What is being asked: Repeat exactly the lines from the line containing "The image size is (384, 874)." through the last line of the records below, inclusive, and nothing else.

Record excerpts:
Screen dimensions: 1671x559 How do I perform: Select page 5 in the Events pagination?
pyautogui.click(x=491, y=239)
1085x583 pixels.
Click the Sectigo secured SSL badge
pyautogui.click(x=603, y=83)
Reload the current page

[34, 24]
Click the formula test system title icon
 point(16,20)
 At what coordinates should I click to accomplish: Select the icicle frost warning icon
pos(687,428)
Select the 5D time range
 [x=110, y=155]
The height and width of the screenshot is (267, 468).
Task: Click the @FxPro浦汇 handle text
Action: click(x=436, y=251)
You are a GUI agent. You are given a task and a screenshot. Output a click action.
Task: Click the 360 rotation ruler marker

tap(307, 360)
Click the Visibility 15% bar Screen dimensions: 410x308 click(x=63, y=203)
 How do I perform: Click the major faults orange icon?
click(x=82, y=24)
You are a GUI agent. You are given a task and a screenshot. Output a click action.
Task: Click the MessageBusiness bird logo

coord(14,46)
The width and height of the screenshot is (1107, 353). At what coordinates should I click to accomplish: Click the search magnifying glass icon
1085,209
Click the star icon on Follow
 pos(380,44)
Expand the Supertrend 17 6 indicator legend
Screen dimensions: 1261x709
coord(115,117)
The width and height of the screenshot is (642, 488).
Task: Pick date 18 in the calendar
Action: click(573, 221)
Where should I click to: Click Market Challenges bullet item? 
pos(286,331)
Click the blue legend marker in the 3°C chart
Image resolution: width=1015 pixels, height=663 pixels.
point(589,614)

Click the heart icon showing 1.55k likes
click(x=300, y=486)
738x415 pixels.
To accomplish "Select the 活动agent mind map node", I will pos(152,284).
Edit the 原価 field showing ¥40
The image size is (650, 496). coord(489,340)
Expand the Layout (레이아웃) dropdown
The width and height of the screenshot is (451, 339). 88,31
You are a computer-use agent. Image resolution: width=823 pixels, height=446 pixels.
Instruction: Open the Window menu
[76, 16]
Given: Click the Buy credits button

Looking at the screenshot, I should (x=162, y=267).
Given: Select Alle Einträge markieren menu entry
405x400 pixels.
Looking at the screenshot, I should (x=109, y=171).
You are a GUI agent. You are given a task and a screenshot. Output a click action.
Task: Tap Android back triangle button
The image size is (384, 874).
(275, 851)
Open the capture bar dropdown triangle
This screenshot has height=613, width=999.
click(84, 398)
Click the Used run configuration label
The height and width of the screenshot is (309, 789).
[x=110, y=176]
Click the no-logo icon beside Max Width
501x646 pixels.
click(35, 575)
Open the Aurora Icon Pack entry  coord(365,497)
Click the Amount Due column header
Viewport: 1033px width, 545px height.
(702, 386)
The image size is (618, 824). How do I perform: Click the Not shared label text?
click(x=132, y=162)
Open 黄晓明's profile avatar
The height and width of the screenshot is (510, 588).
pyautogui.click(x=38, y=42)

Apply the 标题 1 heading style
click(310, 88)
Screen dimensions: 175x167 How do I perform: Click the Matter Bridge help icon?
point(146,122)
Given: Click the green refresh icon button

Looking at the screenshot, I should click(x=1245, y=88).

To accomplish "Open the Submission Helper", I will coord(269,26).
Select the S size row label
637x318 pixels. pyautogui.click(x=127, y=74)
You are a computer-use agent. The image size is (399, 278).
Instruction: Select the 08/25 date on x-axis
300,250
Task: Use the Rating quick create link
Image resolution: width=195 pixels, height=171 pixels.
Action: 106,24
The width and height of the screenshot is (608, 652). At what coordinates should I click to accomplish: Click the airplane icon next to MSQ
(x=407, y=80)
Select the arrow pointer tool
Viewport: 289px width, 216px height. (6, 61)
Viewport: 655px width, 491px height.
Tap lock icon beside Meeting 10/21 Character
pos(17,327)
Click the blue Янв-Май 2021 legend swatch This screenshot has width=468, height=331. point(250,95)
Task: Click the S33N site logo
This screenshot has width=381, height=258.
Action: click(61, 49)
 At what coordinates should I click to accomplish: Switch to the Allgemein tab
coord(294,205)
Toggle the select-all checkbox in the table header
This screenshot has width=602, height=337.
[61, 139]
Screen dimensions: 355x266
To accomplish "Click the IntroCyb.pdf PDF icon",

Task result:
The image size is (384, 874).
(275, 851)
Open the capture bar dropdown triangle
This screenshot has height=613, width=999.
click(84, 398)
Click the Used run configuration label
The height and width of the screenshot is (309, 789).
[x=110, y=176]
Click the no-logo icon beside Max Width
501x646 pixels.
click(35, 575)
Open the Aurora Icon Pack entry  coord(365,497)
Click the Amount Due column header
Viewport: 1033px width, 545px height.
(702, 386)
The image size is (618, 824). How do I perform: Click the Not shared label text?
click(x=132, y=162)
Open 黄晓明's profile avatar
The height and width of the screenshot is (510, 588).
pyautogui.click(x=38, y=42)

Apply the 标题 1 heading style
click(310, 88)
Screen dimensions: 175x167 How do I perform: Click the Matter Bridge help icon?
point(146,122)
Given: Click the green refresh icon button

Looking at the screenshot, I should click(x=1245, y=88).

To accomplish "Open the Submission Helper", I will coord(269,26).
Select the S size row label
637x318 pixels. pyautogui.click(x=127, y=74)
You are a computer-use agent. The image size is (399, 278).
Instruction: Select the 08/25 date on x-axis
300,250
Task: Use the Rating quick create link
Image resolution: width=195 pixels, height=171 pixels.
Action: 106,24
The width and height of the screenshot is (608, 652). At what coordinates should I click to accomplish: Click the airplane icon next to MSQ
(x=407, y=80)
Select the arrow pointer tool
Viewport: 289px width, 216px height. (6, 61)
Viewport: 655px width, 491px height.
Tap lock icon beside Meeting 10/21 Character
pos(17,327)
Click the blue Янв-Май 2021 legend swatch This screenshot has width=468, height=331. point(250,95)
Task: Click the S33N site logo
This screenshot has width=381, height=258.
Action: click(61, 49)
 At what coordinates should I click to accomplish: Switch to the Allgemein tab
coord(294,205)
Toggle the select-all checkbox in the table header
This screenshot has width=602, height=337.
[61, 139]
Screen dimensions: 355x266
To accomplish "Click the IntroCyb.pdf PDF icon",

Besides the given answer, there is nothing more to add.